1. When AR1 host pinged 10.0.23.2, it checked the local routing table and found that the next hop was its own G0/0/0 interface, thinking that the target host was directly connected to itself.
2. Search the local ARP cache table according to the target host 10.0.23.2 and find that there is no corresponding MAC address, so an ARP broadcast packet is triggered (S_mac: AR1 D_mac: full f, S_ip: 10.0.12.1 D_ip: 10.0.23.2).
3. After the G0/0/0 interface of AR2 receives the ARP request packet:
●Check whether the destination IP requested by the ARP packet is on the same network segment as the G0/0/0 interface that receives the ARP packet:
●On the same network segment----->Check whether the destination IP requested by the ARP packet is its own local IP address. If so, unicast reply AR1 tells it the MAC address corresponding to its own IP. If not, no reply will be made. At the same time, the IP address corresponding to the destination IP of AR1 is recorded in the local ARP cache table.
●If they are not on the same network segment, and the AR2 router does not enable the Arp routing agent, it will discard its ARP request packet and will not reply (for example: in this case, AR1 cannot obtain the mac address corresponding to 10.0.23.2 and cannot communicate with AR2. G0/0/1 communication. The loopback interface routes configured through static outgoing interfaces in the directly connected network segments will also be unable to communicate with each other).
Solution:
●The next hop of a statically manually configured route is specified by IP address.
●Enable the ARP routing proxy function under the router interface that receives ARP packets.

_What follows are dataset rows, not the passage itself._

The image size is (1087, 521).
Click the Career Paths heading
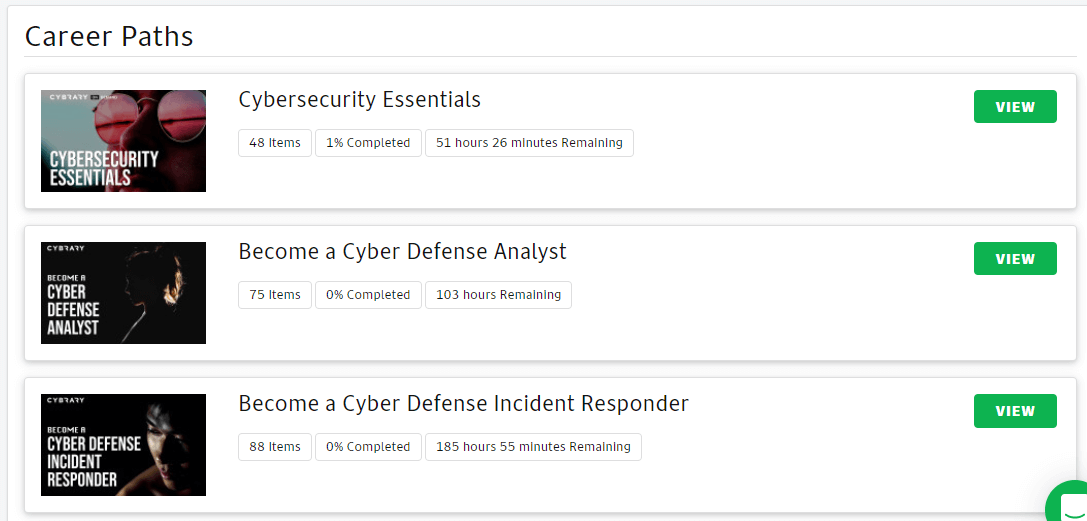click(x=109, y=36)
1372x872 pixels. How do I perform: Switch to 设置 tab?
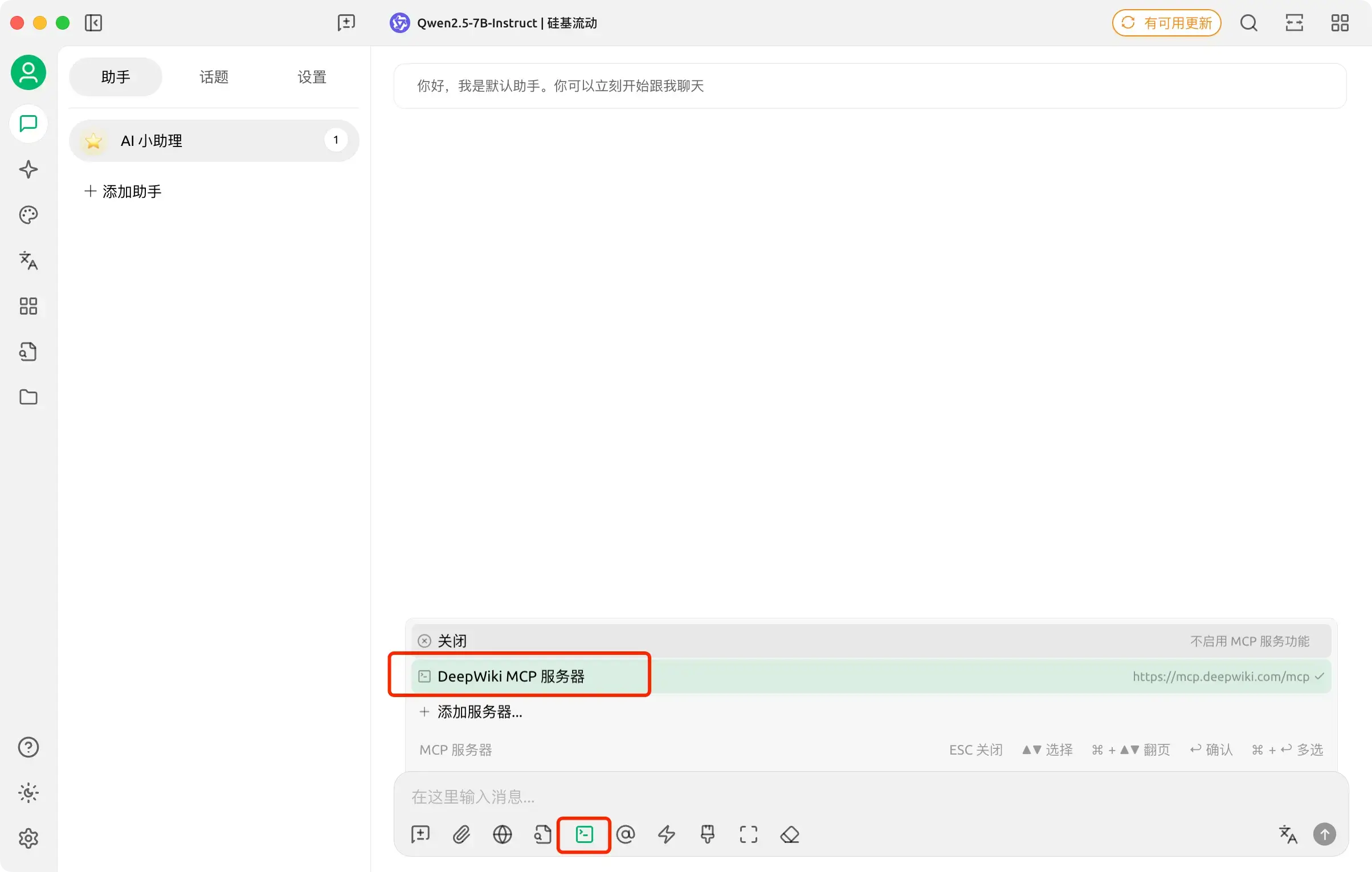click(312, 77)
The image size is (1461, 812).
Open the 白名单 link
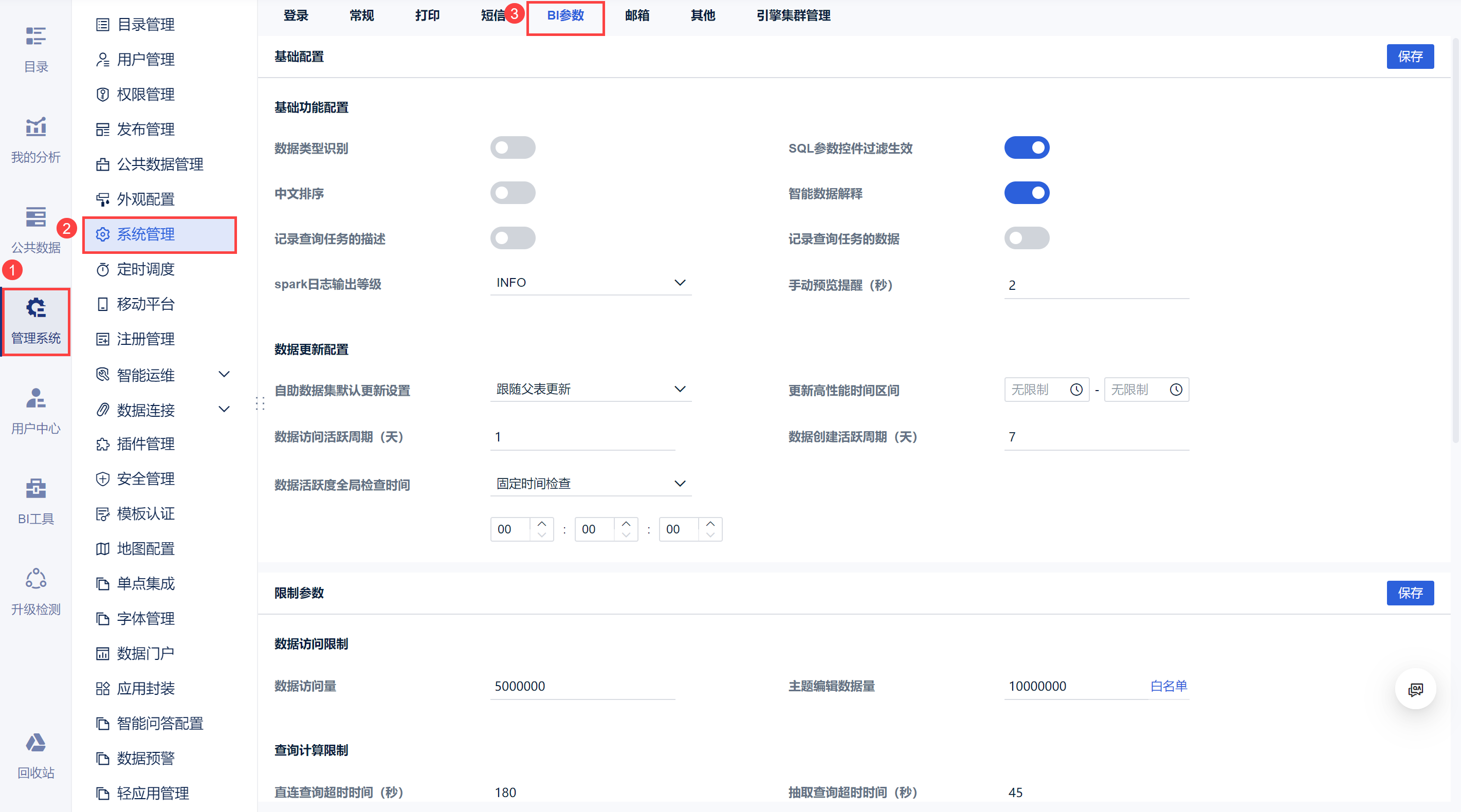click(1168, 686)
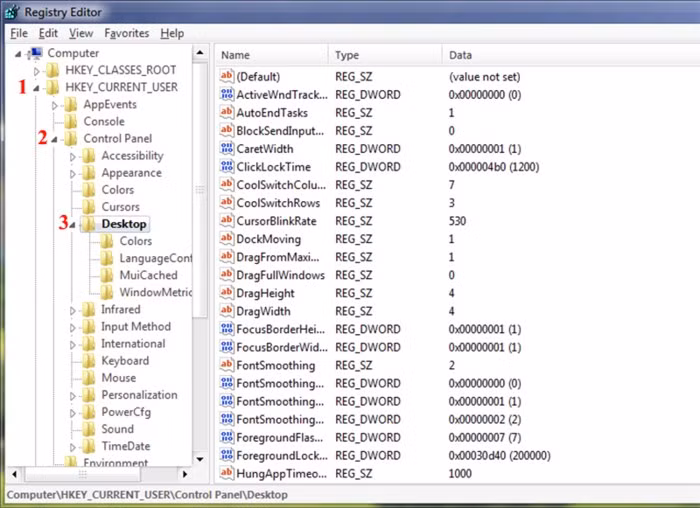700x508 pixels.
Task: Select the (Default) string value icon
Action: point(226,76)
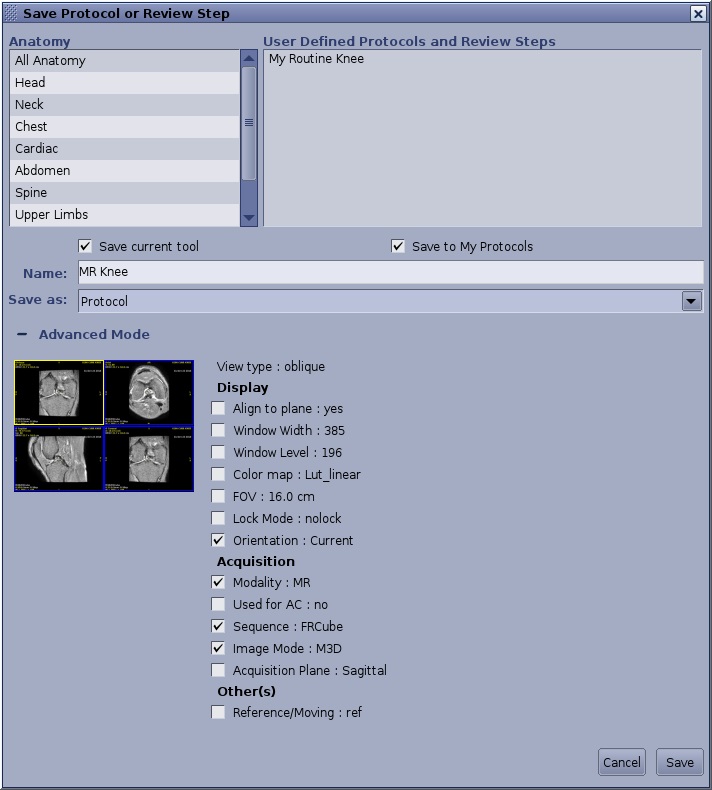Open the Save as dropdown arrow
Screen dimensions: 712x790
point(691,301)
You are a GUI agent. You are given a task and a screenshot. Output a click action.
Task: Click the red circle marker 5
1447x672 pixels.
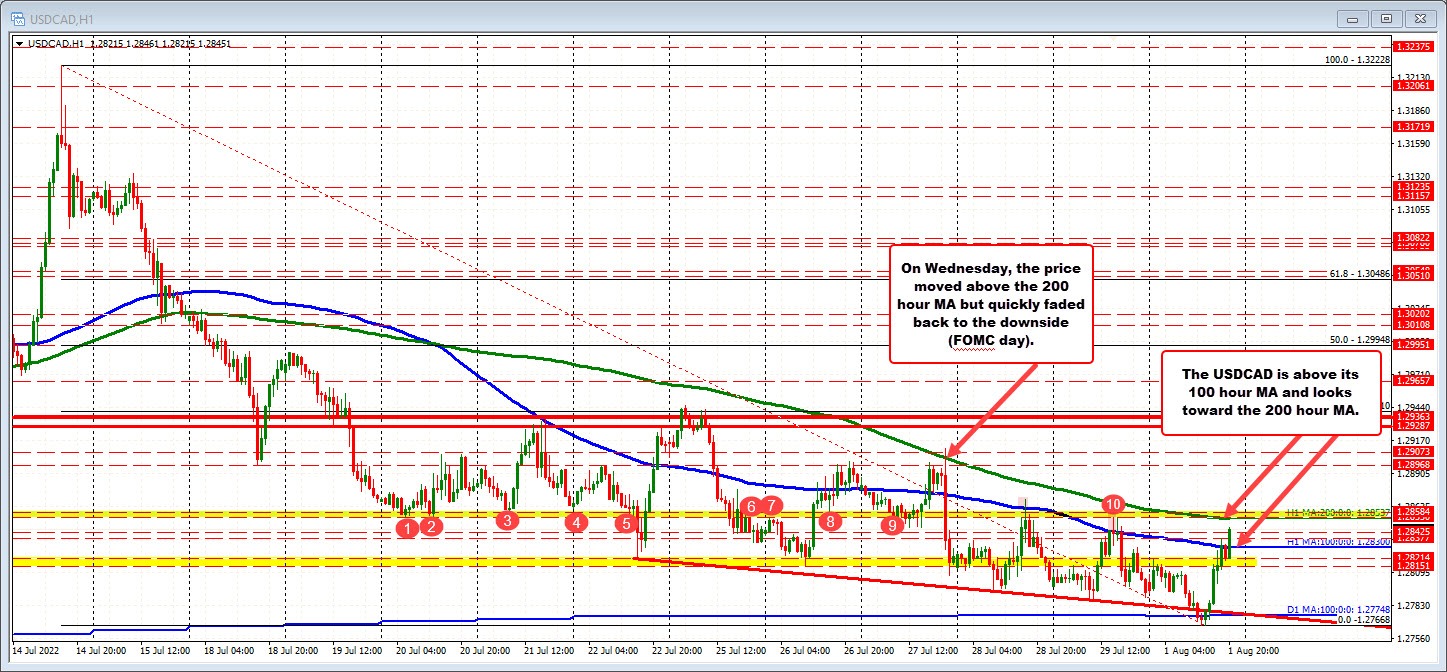[x=627, y=524]
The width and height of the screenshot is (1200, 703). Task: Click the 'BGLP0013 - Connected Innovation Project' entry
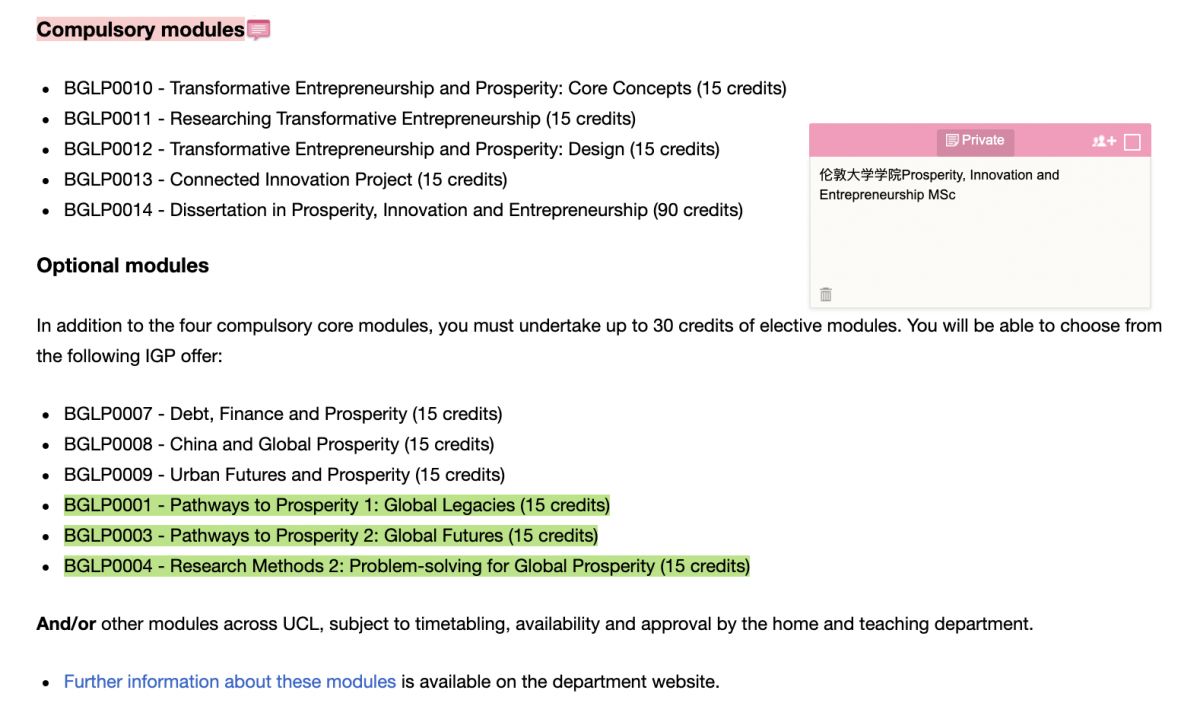click(x=286, y=180)
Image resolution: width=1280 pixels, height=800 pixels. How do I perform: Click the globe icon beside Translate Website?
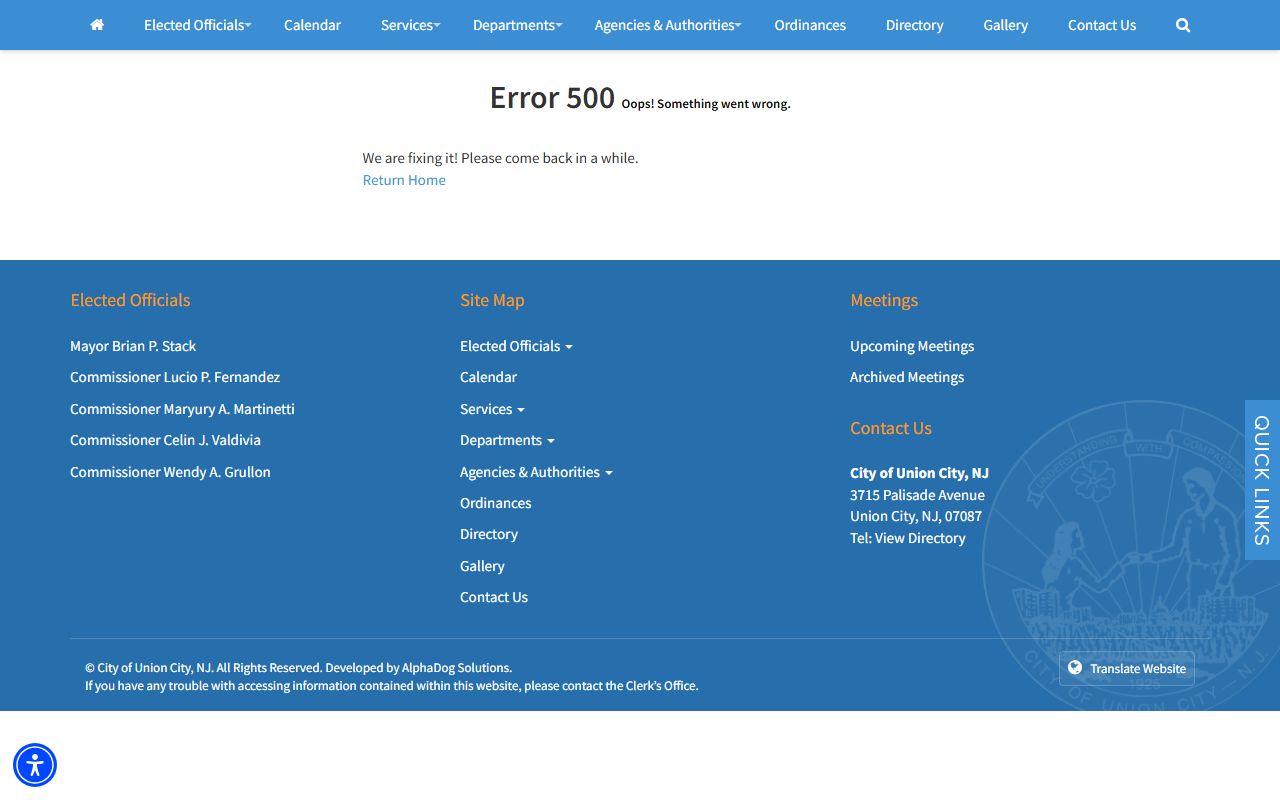(1075, 668)
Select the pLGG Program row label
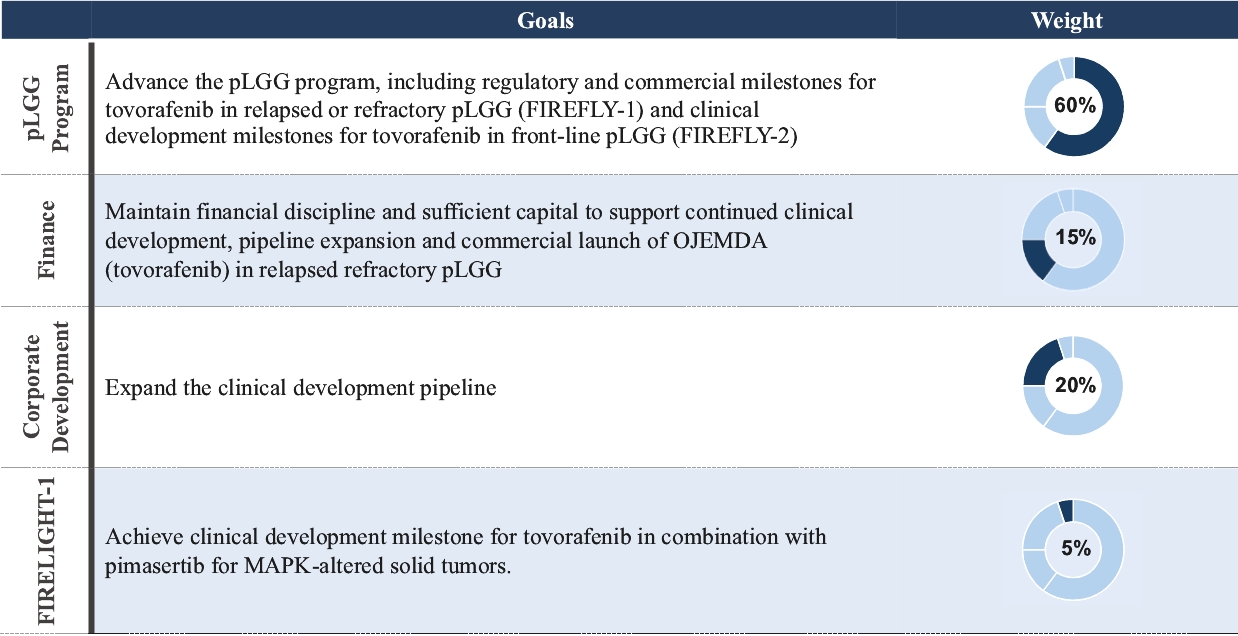The height and width of the screenshot is (636, 1238). [49, 108]
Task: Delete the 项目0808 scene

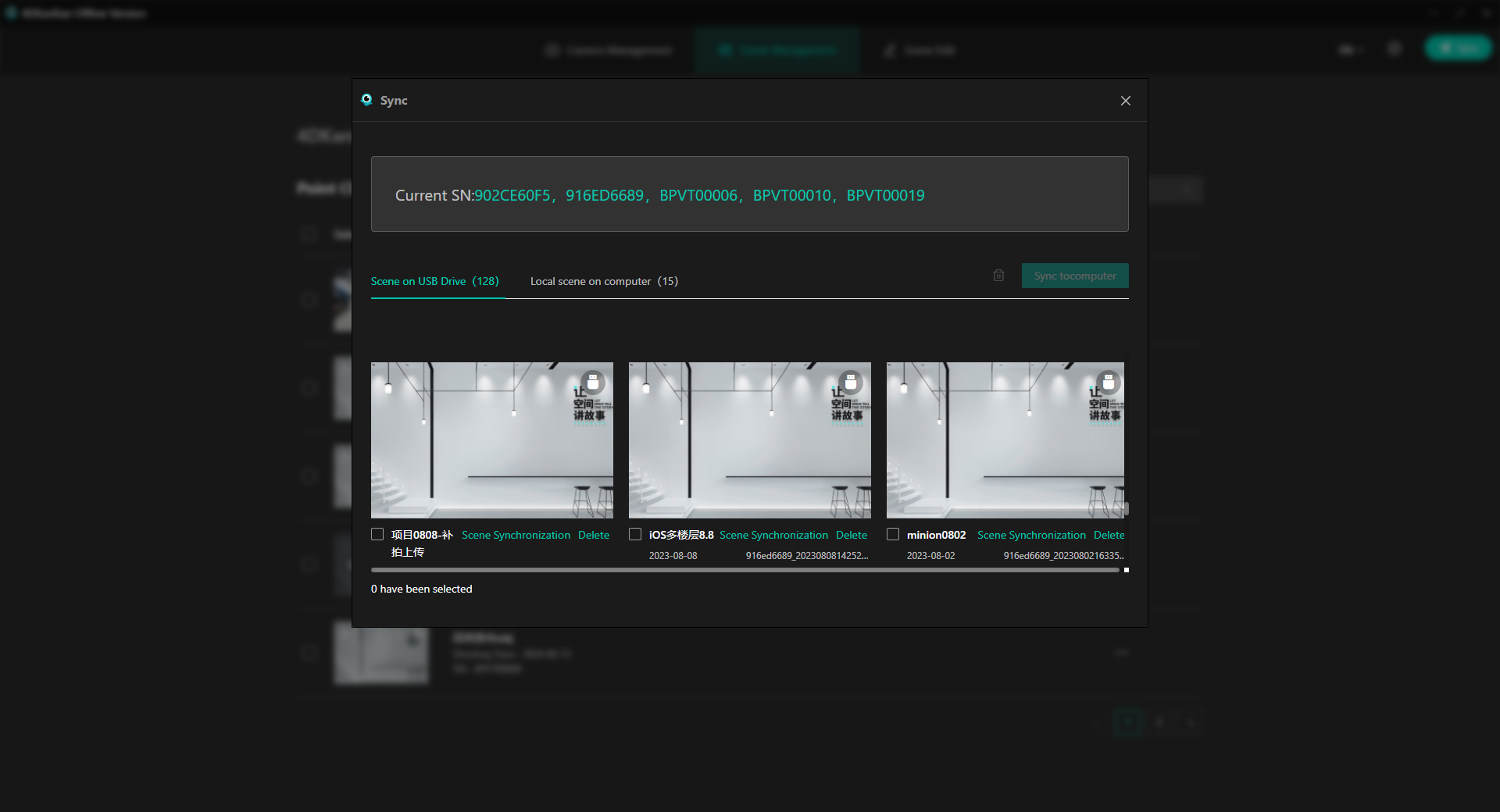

Therefore, when processing the ARP request packet, the router will check whether the request target IP is in the same network segment as the interface that receives the ARP broadcast packet. If it is not (the ARP routing proxy is not turned on), it will not do any processing on the ARP request packet. That is, the router will think that the target IP requested by the ARP packet is not in the same broadcast domain as itself and will not process it. If they are on the same network segment and the requested target IP is your own local IP address, a reply will be given to tell the requester its own mac address.
@Statement: The knowledge level of the blogger of "山月仁无声" is limited. If there are any inaccuracies in the above article, IT enthusiasts are welcome to correct me. I will definitely learn from you with an open mind!